Background: Thermal Oxidizers are widely applied in industry for air pollution control, specifically for the destruction of waste gases and liquids containing hazardous pollutants. These pollutants are thermally destroyed to a high efficiency, oxidized mainly to CO2 and H2O before release to atmosphere under strict environmental control permit conditions. KnightHawk has extensive experience in the troubleshooting, failure analysis and optimization of thermal oxidizers.
The challenge: A Thermal Oxidizer experienced problems under certain operating conditions, waste gas & liquid flows and compositions. The operators observed high vibrations and flame instabilities. Liquid injections were not adequately entrained and destroyed resulting in dropout, rundown and corrosion of walls and piping. Particulate matter and VOC emissions exceeded permit limits.
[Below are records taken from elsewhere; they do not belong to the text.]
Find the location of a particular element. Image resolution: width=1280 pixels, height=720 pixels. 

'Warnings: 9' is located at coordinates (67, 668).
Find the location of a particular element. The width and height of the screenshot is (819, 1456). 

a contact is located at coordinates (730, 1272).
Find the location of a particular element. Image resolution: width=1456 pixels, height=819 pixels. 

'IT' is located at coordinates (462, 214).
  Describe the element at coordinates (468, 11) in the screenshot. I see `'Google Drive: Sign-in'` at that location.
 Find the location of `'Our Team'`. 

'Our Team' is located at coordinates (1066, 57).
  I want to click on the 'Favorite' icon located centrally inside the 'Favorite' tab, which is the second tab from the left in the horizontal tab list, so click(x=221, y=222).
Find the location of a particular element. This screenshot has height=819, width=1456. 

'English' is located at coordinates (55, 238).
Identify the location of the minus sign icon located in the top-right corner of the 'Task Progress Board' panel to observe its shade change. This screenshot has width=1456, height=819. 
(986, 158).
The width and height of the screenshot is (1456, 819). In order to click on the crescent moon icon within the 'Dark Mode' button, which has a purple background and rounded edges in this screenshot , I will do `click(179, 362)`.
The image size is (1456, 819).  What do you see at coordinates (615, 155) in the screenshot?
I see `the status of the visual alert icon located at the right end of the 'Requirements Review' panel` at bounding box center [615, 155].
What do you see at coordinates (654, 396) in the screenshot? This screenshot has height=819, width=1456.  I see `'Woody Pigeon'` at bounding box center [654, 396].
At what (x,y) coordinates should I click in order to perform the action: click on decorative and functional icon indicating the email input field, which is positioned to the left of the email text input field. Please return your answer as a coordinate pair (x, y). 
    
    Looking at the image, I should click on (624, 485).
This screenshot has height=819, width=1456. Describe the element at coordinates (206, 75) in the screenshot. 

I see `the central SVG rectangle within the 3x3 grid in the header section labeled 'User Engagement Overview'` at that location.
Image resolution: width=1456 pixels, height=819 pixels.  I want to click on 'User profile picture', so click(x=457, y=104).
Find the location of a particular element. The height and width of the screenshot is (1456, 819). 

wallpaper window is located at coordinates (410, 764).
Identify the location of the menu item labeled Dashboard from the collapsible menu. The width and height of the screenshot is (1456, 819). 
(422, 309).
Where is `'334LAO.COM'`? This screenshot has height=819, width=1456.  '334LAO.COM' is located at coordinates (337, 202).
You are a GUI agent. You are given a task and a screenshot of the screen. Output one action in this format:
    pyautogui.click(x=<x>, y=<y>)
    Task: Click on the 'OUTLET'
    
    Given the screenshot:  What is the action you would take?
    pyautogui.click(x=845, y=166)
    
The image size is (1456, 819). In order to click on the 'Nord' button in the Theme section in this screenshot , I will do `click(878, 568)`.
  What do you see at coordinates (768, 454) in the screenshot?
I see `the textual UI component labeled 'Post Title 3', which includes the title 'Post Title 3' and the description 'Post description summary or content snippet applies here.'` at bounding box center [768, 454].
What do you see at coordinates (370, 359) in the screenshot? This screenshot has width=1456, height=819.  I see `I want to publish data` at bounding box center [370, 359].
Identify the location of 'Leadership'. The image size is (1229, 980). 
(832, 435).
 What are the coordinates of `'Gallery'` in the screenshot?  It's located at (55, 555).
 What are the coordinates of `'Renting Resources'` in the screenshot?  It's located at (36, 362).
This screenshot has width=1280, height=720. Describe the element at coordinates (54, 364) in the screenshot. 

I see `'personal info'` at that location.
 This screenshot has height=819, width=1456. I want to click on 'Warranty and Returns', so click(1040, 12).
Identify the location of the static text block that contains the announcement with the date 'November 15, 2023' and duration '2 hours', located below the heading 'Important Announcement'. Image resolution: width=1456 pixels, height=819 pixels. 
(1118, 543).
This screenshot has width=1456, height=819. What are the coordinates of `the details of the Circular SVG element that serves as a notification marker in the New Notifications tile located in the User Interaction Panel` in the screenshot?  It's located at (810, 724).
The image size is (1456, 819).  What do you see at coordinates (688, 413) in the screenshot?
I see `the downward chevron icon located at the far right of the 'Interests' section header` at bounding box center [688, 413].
KnightHawk engineering developed CFD models including for the reaction kinetics to (i) establish the Root Cause, (ii) Trouble Shooting and (iii) Solution Development. The models were calibrated and verified against process data measurements such as temperatures and emissions, proving a very good correlation. Physical models applied included for an air-methane burner, swirling and turbulence model, radiation, mixture compositions, discrete phase droplet injections and species transport by reactions. By visualing temperatures, velocities, species fractions and streamlines over section planes and quantifying in linearized XY plots, the problems were evident. Flame impingement by waste products; Poor mixing of waste streams with hot flue gases; low residence times and injections of atomized droplets in low heat/low velocity regions were identified.
Solutions were developed to ensure a shielded flame front, effective mixing of waste products with hot flue gases and long enough residence times to ensure boiling and vaporization of droplets and complete thermal destruction of volatiles and organics.